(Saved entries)
########

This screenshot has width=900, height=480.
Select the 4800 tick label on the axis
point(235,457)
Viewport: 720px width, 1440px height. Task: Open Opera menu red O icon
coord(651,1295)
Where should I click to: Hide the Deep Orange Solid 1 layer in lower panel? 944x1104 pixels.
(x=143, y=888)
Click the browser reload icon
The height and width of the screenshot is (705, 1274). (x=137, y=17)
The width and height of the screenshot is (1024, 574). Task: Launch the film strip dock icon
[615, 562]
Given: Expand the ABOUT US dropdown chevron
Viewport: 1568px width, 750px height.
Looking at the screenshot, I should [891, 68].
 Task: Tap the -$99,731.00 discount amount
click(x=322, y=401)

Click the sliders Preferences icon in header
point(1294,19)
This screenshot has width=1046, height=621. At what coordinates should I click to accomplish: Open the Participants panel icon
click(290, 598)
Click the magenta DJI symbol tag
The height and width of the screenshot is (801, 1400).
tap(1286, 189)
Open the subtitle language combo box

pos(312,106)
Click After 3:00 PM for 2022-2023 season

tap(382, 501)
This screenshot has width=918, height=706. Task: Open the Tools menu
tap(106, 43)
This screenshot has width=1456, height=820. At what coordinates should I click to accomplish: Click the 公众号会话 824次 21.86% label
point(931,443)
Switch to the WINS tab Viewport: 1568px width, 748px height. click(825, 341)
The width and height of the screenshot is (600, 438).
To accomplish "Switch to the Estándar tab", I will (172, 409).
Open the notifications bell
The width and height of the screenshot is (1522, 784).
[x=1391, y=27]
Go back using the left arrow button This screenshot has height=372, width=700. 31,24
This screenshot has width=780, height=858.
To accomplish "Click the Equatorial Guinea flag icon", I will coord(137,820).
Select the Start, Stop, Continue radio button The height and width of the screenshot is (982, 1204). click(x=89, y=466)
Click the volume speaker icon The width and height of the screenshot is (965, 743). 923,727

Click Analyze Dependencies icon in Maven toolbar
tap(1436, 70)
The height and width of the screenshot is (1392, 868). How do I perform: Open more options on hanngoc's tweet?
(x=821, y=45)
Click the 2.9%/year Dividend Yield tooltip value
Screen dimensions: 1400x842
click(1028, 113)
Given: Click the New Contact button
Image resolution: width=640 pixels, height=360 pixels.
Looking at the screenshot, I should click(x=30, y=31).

########

#### SHORT EXERCISE
Please copy out all of the saved entries above, line for line, without changing anything.

#### WRITTEN ANSWER
This screenshot has width=900, height=480.
Select the 4800 tick label on the axis
point(235,457)
Viewport: 720px width, 1440px height. Task: Open Opera menu red O icon
coord(651,1295)
Where should I click to: Hide the Deep Orange Solid 1 layer in lower panel? 944x1104 pixels.
(x=143, y=888)
Click the browser reload icon
The height and width of the screenshot is (705, 1274). (x=137, y=17)
The width and height of the screenshot is (1024, 574). Task: Launch the film strip dock icon
[615, 562]
Given: Expand the ABOUT US dropdown chevron
Viewport: 1568px width, 750px height.
Looking at the screenshot, I should [891, 68].
 Task: Tap the -$99,731.00 discount amount
click(x=322, y=401)

Click the sliders Preferences icon in header
point(1294,19)
This screenshot has width=1046, height=621. At what coordinates should I click to accomplish: Open the Participants panel icon
click(290, 598)
Click the magenta DJI symbol tag
The height and width of the screenshot is (801, 1400).
tap(1286, 189)
Open the subtitle language combo box

pos(312,106)
Click After 3:00 PM for 2022-2023 season

tap(382, 501)
This screenshot has width=918, height=706. Task: Open the Tools menu
tap(106, 43)
This screenshot has width=1456, height=820. At what coordinates should I click to accomplish: Click the 公众号会话 824次 21.86% label
point(931,443)
Switch to the WINS tab Viewport: 1568px width, 748px height. click(825, 341)
The width and height of the screenshot is (600, 438).
To accomplish "Switch to the Estándar tab", I will (172, 409).
Open the notifications bell
The width and height of the screenshot is (1522, 784).
[x=1391, y=27]
Go back using the left arrow button This screenshot has height=372, width=700. 31,24
This screenshot has width=780, height=858.
To accomplish "Click the Equatorial Guinea flag icon", I will coord(137,820).
Select the Start, Stop, Continue radio button The height and width of the screenshot is (982, 1204). click(x=89, y=466)
Click the volume speaker icon The width and height of the screenshot is (965, 743). 923,727

Click Analyze Dependencies icon in Maven toolbar
tap(1436, 70)
The height and width of the screenshot is (1392, 868). How do I perform: Open more options on hanngoc's tweet?
(x=821, y=45)
Click the 2.9%/year Dividend Yield tooltip value
Screen dimensions: 1400x842
click(1028, 113)
Given: Click the New Contact button
Image resolution: width=640 pixels, height=360 pixels.
Looking at the screenshot, I should click(x=30, y=31).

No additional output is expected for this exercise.